§ Work task: Only the lines below from the one containing "This screenshot has" to the one containing "Task: Go to LIVE CASINO section" should be repeated, both included and unchanged.

--- Input material ---

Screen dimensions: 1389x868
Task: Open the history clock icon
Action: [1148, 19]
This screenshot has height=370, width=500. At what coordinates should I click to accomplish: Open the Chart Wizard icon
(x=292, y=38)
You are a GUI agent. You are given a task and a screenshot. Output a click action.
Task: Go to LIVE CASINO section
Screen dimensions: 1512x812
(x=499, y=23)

---
--- Input material ---

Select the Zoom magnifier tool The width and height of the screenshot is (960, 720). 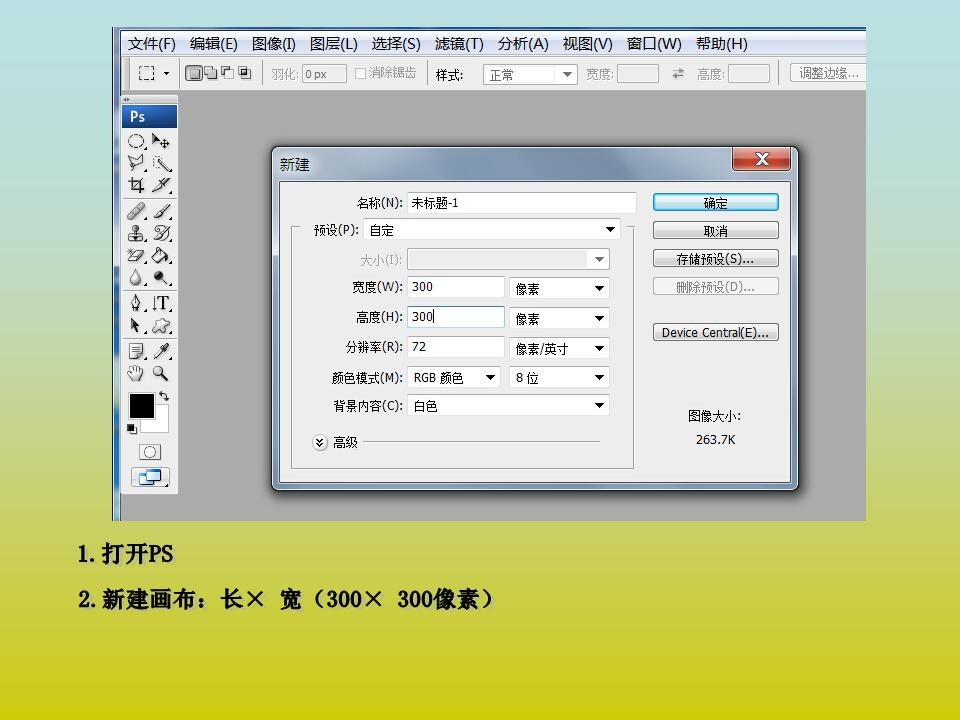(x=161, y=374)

---
--- Input material ---

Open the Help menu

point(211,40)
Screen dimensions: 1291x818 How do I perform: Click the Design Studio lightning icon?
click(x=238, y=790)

---

§ Task solution:
This screenshot has height=370, width=500. At what coordinates should I click to accomplish: Open the Chart Wizard icon
(x=292, y=38)
You are a GUI agent. You are given a task and a screenshot. Output a click action.
Task: Go to LIVE CASINO section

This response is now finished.